Problem requirements » Given the material below, repeat exactly the lines from the one containing "Image resolution: width=375, height=1260." through the final line, and nothing else.
= Beginning of Section =
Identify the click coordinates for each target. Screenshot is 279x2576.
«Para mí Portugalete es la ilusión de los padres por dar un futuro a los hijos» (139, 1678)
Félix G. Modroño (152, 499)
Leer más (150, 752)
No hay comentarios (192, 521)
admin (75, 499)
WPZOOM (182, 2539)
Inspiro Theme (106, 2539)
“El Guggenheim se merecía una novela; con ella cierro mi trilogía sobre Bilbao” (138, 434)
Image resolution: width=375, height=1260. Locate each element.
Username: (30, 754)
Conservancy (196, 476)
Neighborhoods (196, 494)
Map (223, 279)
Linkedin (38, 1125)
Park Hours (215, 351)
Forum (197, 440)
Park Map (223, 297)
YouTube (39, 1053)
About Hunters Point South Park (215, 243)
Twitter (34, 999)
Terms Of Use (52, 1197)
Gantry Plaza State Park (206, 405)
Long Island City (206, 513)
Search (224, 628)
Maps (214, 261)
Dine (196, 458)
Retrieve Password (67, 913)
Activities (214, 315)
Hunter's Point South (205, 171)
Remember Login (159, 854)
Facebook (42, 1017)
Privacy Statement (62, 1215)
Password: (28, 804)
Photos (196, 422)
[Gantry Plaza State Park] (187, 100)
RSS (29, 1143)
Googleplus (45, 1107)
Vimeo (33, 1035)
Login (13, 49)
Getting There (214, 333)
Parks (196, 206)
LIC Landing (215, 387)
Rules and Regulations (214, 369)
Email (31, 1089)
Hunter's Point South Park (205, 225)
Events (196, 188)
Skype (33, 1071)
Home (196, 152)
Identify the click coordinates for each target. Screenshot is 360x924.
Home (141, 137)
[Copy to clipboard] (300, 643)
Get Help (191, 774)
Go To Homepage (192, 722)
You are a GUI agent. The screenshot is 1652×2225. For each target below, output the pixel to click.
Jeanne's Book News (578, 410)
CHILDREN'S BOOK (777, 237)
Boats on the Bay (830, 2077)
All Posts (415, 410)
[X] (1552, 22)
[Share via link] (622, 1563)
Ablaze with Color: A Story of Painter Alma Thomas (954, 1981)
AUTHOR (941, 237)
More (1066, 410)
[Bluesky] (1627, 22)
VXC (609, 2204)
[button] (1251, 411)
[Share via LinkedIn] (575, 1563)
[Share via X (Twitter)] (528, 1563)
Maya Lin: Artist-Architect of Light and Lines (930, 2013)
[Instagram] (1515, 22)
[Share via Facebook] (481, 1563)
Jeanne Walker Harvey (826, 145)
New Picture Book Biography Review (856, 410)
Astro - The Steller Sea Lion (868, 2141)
= End of Section =
Written solution »
Image resolution: width=375, height=1260. Locate each element.
Username: (30, 754)
Conservancy (196, 476)
Neighborhoods (196, 494)
Map (223, 279)
Linkedin (38, 1125)
Park Hours (215, 351)
Forum (197, 440)
Park Map (223, 297)
YouTube (39, 1053)
About Hunters Point South Park (215, 243)
Twitter (34, 999)
Terms Of Use (52, 1197)
Gantry Plaza State Park (206, 405)
Long Island City (206, 513)
Search (224, 628)
Maps (214, 261)
Dine (196, 458)
Retrieve Password (67, 913)
Activities (214, 315)
Hunter's Point South (205, 171)
Remember Login (159, 854)
Facebook (42, 1017)
Privacy Statement (62, 1215)
Password: (28, 804)
Photos (196, 422)
[Gantry Plaza State Park] (187, 100)
RSS (29, 1143)
Googleplus (45, 1107)
Vimeo (33, 1035)
Login (13, 49)
Getting There (214, 333)
Parks (196, 206)
LIC Landing (215, 387)
Rules and Regulations (214, 369)
Email (31, 1089)
Hunter's Point South Park (205, 225)
Events (196, 188)
Skype (33, 1071)
Home (196, 152)
Identify the click coordinates for each target. Screenshot is 360x924.
Home (141, 137)
[Copy to clipboard] (300, 643)
Get Help (191, 774)
Go To Homepage (192, 722)
You are a GUI agent. The screenshot is 1652×2225. For each target below, output the pixel to click.
Jeanne's Book News (578, 410)
CHILDREN'S BOOK (777, 237)
Boats on the Bay (830, 2077)
All Posts (415, 410)
[X] (1552, 22)
[Share via link] (622, 1563)
Ablaze with Color: A Story of Painter Alma Thomas (954, 1981)
AUTHOR (941, 237)
More (1066, 410)
[Bluesky] (1627, 22)
VXC (609, 2204)
[button] (1251, 411)
[Share via LinkedIn] (575, 1563)
[Share via X (Twitter)] (528, 1563)
Maya Lin: Artist-Architect of Light and Lines (930, 2013)
[Instagram] (1515, 22)
[Share via Facebook] (481, 1563)
Jeanne Walker Harvey (826, 145)
New Picture Book Biography Review (856, 410)
Astro - The Steller Sea Lion (868, 2141)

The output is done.